Background. Triazole fungicides, including cyproconazole (CPZ), are among the most widely applied agricultural chemicals globally. While their endocrine-disrupting properties are recognized, their impact on human lymphocyte homeostasis, particularly on immunoregulatory and senescence-associated mechanisms, remains poorly characterized.

Objective. This study investigated the cellular and molecular mechanisms by which CPZ induces immunotoxicity in primary human immune cells, with a focus on regulatory B cell (Breg) function and T lymphocyte senescence.

Methods. Primary peripheral blood mononuclear cells (PBMCs) and purified B and T lymphocyte subsets isolated from healthy donors were exposed to CPZ (30–200 µM, 24–72 h). Cell viability, proliferation, and cell cycle distribution were assessed by flow cytometry. Breg immunosuppressive capacity was evaluated in lymphocyte co-culture assays. T cell senescence was characterized by quantification of surface markers (CD57, CD28, CD27, PD-1) and SASP-associated cytokine secretion was assessed by ELISA. Data were analyzed using one-way ANOVA with Tukey's post hoc test.

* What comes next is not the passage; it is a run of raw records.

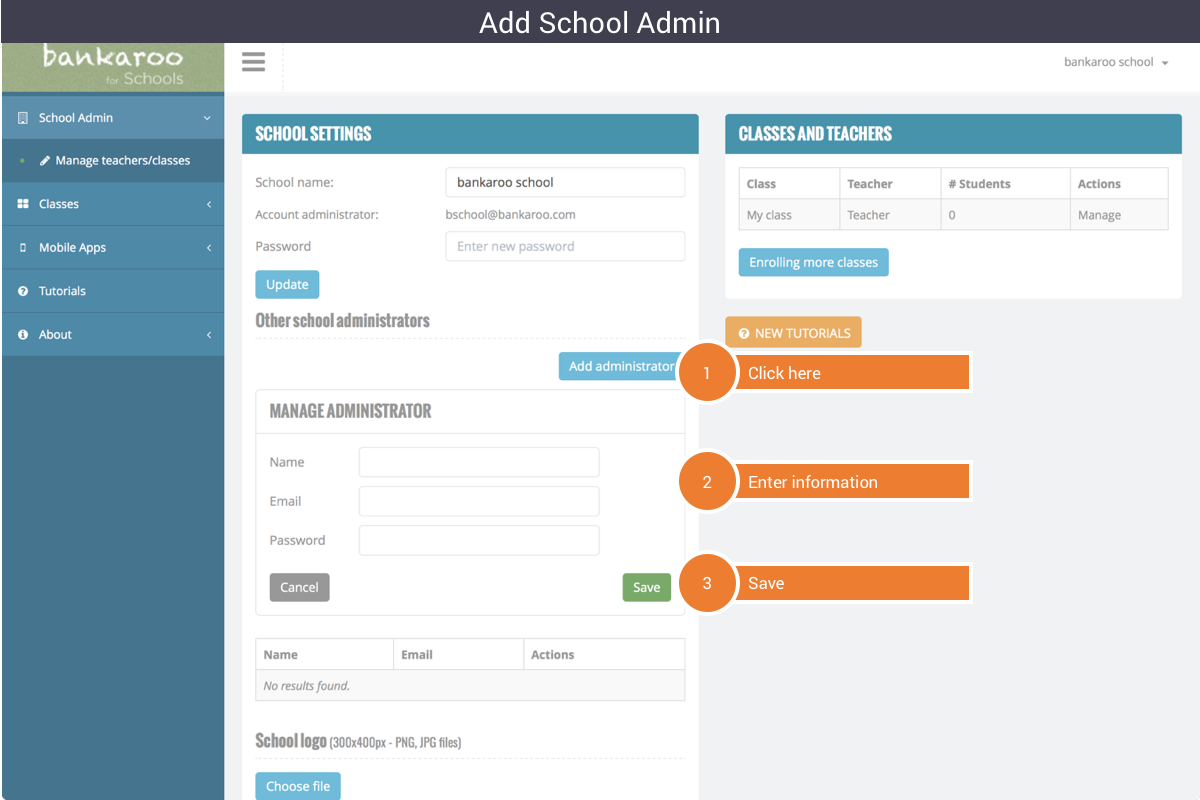Click the Classes grid icon in sidebar
The height and width of the screenshot is (800, 1200).
pyautogui.click(x=23, y=204)
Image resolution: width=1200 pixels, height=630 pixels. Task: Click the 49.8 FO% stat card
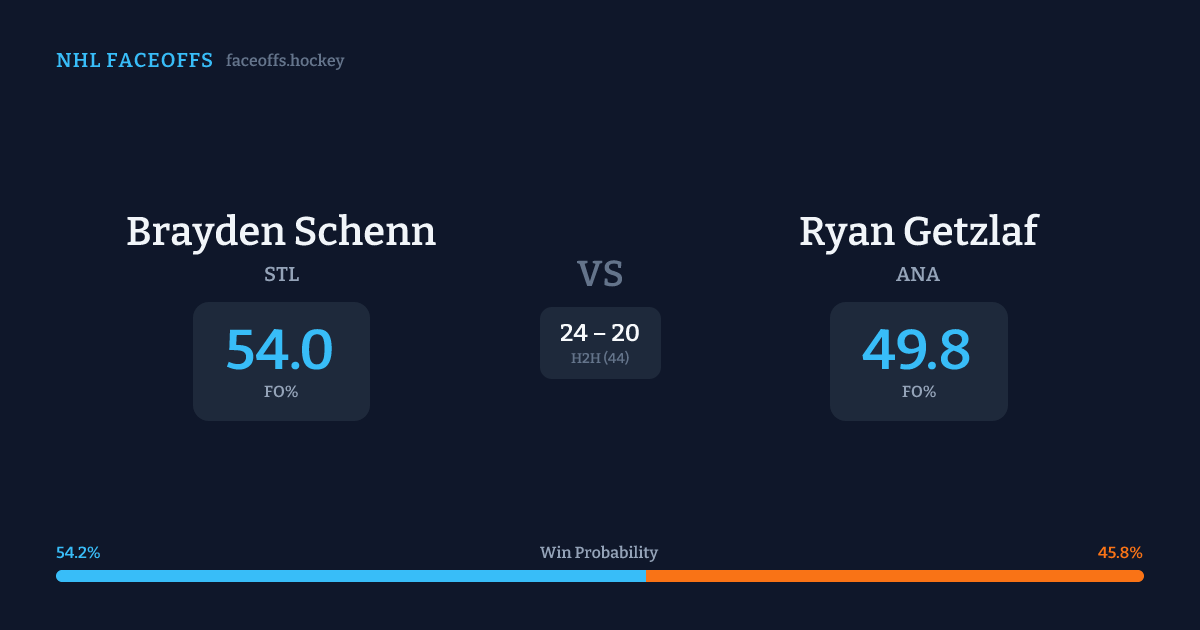[918, 361]
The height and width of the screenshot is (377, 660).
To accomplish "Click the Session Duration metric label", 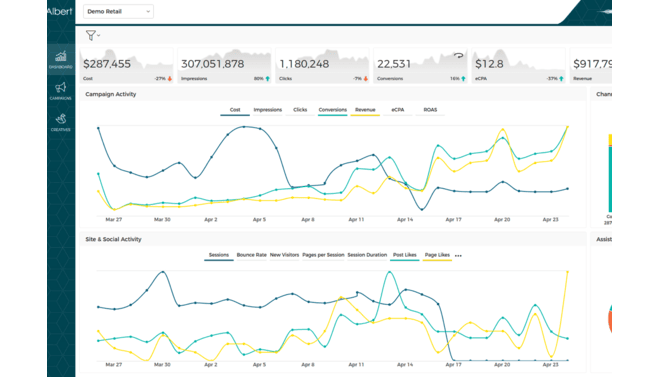I will [367, 255].
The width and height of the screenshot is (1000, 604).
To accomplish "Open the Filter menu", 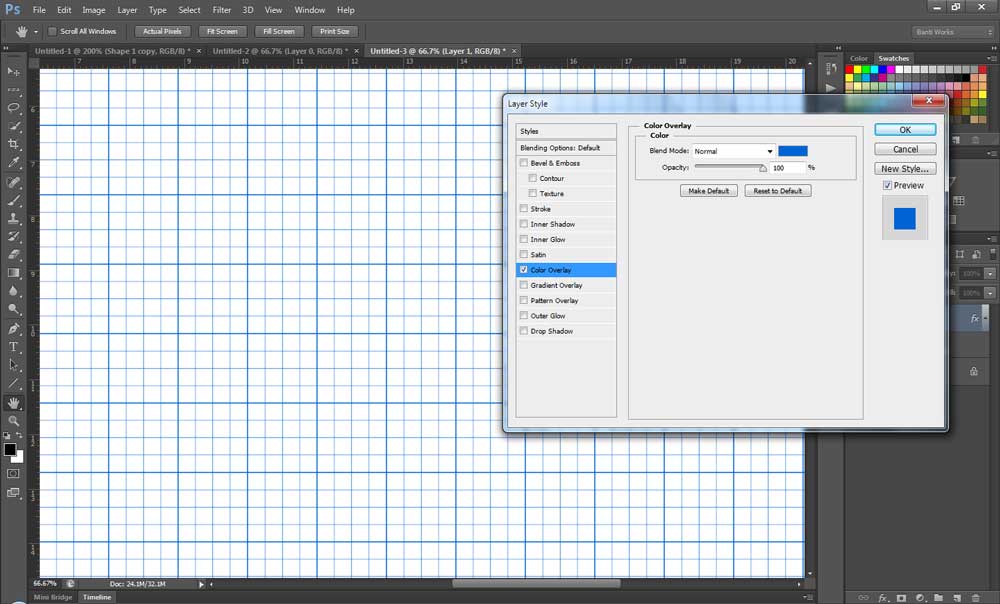I will click(221, 10).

Results. CPZ concentration- and time-dependently impaired B cell homeostasis and abrogated Breg-mediated immunosuppression, resulting in a shift toward a pro-inflammatory cytokine milieu. Concurrently, CPZ drove T lymphocytes toward a senescent phenotype, characterized by G0/G1 cell cycle arrest, apoptosis resistance, downregulation of co-stimulatory molecules (CD28, CD27), and acquisition of a Senescence-Associated Secretory Phenotype (SASP) with elevated pro-inflammatory cytokine release (p<0.05).

Conclusion: CPZ disrupts human immune regulation through two converging mechanisms: dismantling Breg-mediated immunological tolerance and accelerating T cell-driven chronic inflammation. These findings provide a mechanistic basis for reconsidering the immunotoxicological risk profile of triazole fungicides and support revised regulatory safety thresholds for occupational and environmental exposures.